A cura di Emanuele Mignone


Mi diressi verso i servizi. L'unica differenza fra gli animali e gli uomini è che noi ci guardiamo allo specchio. Ci guardiamo vivere. Lo facciamo così spesso che alla fine crediamo di saperla lunga su noi stessi e ci illudiamo di saperla abbastanza lunga anche su gli altri. Niente di più sbagliato. Ogni uomo vive per i fatti suoi in una specie di universo parallelo. Sì, a volte c'è qualcosa in comune.

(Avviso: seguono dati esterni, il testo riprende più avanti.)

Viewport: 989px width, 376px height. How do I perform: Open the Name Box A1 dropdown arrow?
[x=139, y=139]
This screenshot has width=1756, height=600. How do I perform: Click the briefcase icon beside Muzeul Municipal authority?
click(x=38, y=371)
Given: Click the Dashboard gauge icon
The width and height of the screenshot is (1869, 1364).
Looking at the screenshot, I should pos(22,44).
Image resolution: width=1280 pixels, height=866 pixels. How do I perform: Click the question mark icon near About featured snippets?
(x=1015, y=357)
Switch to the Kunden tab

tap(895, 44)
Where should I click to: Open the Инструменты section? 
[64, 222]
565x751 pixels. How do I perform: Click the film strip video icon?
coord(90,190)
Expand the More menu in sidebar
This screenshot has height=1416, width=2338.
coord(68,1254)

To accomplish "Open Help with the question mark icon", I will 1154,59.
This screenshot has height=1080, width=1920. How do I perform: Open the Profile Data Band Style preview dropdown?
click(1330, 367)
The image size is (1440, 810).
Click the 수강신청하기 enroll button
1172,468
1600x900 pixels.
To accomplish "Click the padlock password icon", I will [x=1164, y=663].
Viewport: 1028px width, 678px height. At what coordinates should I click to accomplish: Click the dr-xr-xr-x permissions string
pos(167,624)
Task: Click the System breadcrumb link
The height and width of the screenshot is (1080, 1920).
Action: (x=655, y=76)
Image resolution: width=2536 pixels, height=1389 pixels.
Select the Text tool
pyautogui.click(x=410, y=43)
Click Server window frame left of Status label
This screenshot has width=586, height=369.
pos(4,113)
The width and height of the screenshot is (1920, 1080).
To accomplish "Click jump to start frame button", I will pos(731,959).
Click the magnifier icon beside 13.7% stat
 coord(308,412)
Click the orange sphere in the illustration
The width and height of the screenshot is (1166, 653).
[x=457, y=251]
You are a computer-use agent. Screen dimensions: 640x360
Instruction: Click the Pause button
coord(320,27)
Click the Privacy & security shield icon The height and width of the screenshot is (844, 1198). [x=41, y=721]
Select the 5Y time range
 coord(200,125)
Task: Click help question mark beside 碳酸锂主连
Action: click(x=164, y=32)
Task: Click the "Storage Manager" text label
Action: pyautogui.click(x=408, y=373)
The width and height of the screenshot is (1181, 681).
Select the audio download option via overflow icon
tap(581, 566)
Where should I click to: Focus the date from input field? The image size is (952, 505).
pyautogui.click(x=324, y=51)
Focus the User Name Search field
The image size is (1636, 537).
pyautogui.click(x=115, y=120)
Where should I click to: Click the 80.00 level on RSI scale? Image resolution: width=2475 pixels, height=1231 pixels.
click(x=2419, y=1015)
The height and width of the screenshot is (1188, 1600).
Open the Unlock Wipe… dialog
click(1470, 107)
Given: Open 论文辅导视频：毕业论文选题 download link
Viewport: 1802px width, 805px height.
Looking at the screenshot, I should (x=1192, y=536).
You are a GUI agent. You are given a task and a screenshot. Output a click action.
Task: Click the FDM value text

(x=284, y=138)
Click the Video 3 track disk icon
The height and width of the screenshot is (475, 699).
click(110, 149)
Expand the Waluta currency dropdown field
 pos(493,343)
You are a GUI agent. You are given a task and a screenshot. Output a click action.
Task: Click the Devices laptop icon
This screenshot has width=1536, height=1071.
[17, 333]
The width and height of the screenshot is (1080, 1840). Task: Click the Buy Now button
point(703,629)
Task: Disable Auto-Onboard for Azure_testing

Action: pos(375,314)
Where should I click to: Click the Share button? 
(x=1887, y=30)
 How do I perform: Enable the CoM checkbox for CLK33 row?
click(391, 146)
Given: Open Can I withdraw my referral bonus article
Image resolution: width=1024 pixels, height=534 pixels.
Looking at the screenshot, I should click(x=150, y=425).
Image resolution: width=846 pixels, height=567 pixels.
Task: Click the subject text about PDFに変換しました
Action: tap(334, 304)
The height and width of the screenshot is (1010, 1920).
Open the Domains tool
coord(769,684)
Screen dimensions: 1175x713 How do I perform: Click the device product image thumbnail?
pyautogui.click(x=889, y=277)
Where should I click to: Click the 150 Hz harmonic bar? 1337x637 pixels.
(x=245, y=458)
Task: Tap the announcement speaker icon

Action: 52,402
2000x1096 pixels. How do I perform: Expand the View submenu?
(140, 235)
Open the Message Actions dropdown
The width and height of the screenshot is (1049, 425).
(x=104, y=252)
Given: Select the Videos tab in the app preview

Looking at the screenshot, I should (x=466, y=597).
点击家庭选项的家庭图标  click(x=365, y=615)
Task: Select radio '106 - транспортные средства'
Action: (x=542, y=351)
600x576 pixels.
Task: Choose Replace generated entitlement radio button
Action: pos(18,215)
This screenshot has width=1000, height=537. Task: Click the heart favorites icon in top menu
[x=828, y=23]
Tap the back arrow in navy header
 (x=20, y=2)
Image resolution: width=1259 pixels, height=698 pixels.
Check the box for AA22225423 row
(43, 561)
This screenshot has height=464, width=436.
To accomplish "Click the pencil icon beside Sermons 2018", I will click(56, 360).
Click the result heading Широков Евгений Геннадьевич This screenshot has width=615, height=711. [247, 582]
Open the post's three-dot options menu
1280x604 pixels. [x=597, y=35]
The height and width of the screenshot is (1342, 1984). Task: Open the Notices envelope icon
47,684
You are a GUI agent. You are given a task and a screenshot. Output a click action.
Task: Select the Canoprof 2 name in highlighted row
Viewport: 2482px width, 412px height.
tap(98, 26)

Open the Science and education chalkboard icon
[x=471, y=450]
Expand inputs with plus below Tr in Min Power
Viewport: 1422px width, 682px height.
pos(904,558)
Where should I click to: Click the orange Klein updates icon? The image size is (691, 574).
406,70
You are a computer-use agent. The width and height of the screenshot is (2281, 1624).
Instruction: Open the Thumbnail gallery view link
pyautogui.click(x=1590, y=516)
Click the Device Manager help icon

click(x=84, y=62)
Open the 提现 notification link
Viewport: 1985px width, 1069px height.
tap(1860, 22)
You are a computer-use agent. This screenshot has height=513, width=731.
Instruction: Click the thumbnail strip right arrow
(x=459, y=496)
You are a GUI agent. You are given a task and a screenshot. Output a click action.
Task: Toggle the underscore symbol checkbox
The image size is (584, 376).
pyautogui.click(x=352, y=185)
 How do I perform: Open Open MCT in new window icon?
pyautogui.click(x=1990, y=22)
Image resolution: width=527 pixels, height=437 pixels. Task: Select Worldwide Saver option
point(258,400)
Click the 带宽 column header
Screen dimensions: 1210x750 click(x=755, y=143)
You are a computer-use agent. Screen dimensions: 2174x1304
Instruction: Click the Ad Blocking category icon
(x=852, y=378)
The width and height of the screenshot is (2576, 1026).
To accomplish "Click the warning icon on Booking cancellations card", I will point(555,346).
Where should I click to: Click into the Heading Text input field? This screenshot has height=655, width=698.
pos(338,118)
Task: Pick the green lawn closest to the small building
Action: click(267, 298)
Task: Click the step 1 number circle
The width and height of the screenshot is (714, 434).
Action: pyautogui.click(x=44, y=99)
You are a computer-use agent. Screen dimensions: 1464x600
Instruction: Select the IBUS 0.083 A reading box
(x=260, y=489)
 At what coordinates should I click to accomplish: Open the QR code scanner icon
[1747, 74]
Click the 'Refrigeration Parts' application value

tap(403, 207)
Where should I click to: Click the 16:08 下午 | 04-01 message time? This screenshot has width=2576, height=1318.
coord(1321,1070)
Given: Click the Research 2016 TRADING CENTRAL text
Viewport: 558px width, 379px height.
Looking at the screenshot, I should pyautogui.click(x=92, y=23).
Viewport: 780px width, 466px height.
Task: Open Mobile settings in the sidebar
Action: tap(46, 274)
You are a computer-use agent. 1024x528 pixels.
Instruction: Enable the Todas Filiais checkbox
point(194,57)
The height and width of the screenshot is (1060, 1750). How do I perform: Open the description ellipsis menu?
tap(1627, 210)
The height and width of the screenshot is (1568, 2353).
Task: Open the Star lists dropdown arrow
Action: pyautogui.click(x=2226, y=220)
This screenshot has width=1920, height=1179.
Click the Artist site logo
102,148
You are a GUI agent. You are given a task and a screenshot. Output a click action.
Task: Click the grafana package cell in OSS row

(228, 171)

Ma più spesso è solo un'illusione o peggio l'arroganza di capire l'altro usando te stesso come misura. E' questo che faccio spesso. Anche quella mattina di una settimana fa, quando iniziò questa storia…

Avrei potuto mandarlo al diavolo, il vecchio Steve. Ma pensai a tutte le porte che doveva aver preso in faccia da quando, due anni prima, era stato radiato dalla polizia. "Eccesso di difesa", diceva la motivazione. Aveva steso cinque rapinatori in una botta sola, giù nella 37ettesima.

Sapevo cosa voleva dire e non mi andava di collaborare a mettere quel punto e a capo. Del resto, fermandolo con quella domanda, mi ero incastrato. Non potevo offrirgli molto. Solo storie squallide, ma era quello che voleva e lo ebbe.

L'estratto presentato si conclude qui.